He may not have borrowed Edith Piaf's most popular refrain, but Arsenal manager Arsène Wenger made it clear yesterday that he had no regrets about the former England defender Sol Campbell's departure from Arsenal at the end of last season.
It was, he said, an inevitability from the moment that Campbell, stormed out of Highbury at half-time on 1 February as Arsenal were heading towards a 2-3 defeat by West Ham United. "No there is no regret [for me]," said Wenger, who meets Campbell again, for the first time since he left, when Portsmouth visit the Emirates Stadium this afternoon.
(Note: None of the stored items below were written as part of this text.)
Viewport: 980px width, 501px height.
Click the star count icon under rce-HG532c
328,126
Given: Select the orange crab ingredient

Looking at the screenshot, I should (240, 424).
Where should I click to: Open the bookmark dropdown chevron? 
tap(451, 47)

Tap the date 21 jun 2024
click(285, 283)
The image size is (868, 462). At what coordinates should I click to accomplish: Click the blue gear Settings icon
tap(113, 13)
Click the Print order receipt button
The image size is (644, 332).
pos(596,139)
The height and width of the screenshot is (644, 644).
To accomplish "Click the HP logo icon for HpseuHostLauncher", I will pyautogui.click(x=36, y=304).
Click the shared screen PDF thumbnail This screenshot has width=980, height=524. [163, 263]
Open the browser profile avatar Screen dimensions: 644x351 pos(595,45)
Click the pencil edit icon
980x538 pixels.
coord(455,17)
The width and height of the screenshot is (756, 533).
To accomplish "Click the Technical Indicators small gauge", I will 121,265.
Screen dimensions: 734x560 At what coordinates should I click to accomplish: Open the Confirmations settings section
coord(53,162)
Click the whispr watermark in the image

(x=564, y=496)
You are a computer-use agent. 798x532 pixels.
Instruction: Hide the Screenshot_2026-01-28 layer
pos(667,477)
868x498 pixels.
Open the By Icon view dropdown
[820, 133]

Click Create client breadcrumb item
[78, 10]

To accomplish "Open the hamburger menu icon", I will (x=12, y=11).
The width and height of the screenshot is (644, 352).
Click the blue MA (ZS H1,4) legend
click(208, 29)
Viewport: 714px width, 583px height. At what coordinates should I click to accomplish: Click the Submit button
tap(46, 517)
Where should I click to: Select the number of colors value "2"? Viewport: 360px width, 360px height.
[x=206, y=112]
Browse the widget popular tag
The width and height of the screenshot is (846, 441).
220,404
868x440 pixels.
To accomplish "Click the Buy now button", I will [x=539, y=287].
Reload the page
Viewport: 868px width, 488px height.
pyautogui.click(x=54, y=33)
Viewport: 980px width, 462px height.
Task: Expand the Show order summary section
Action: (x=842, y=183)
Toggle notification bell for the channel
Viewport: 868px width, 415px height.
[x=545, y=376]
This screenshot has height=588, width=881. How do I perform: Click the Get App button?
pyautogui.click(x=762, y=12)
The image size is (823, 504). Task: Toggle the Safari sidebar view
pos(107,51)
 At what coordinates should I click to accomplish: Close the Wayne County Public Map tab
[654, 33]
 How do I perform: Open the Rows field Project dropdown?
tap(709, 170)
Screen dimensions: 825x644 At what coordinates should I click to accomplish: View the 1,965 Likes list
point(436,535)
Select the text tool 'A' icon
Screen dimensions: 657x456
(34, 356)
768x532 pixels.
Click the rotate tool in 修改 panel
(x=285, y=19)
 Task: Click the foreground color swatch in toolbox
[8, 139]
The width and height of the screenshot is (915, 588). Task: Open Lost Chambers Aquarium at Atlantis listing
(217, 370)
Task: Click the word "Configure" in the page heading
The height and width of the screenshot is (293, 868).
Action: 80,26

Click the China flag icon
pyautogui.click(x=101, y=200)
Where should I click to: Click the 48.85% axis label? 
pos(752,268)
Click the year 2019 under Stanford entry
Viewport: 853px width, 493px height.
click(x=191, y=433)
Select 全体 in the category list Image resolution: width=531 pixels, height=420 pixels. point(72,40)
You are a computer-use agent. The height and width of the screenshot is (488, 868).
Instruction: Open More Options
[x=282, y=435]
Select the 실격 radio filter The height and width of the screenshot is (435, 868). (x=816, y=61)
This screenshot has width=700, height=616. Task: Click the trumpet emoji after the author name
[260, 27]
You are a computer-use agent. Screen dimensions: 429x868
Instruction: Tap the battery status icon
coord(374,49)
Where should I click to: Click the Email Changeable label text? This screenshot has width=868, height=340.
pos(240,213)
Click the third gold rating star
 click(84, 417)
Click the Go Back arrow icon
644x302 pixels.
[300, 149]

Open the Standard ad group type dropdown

"He gave us outstanding years here - don't forget that he won two championships with us and was unbeaten for 49 games with us so I cannot be surprised that he is doing well now. He went through a difficult period in his life last year - and that can happen to anybody - but because he is strong, he came out of it again and I am not at all surprised that he is playing well."
To mischievous suggestions that Harry Redknapp may use Campbell as a makeshift striker on his return to face Arsenal today, Wenger scoffed before revealing he was both sympathetic and pragmatic in his handling of the Campbell dilemma last spring.
He said he had not expected Campbell's problems to blow up into a personal crisis. "You never know completely what is going on in the head of everybody," he said. "He had just a moment in the spring when he had problems to sort out and his head was not on the game. Sometimes they need these kind of breaks to recover, to refresh and focus on the game again and that is what happened to Sol."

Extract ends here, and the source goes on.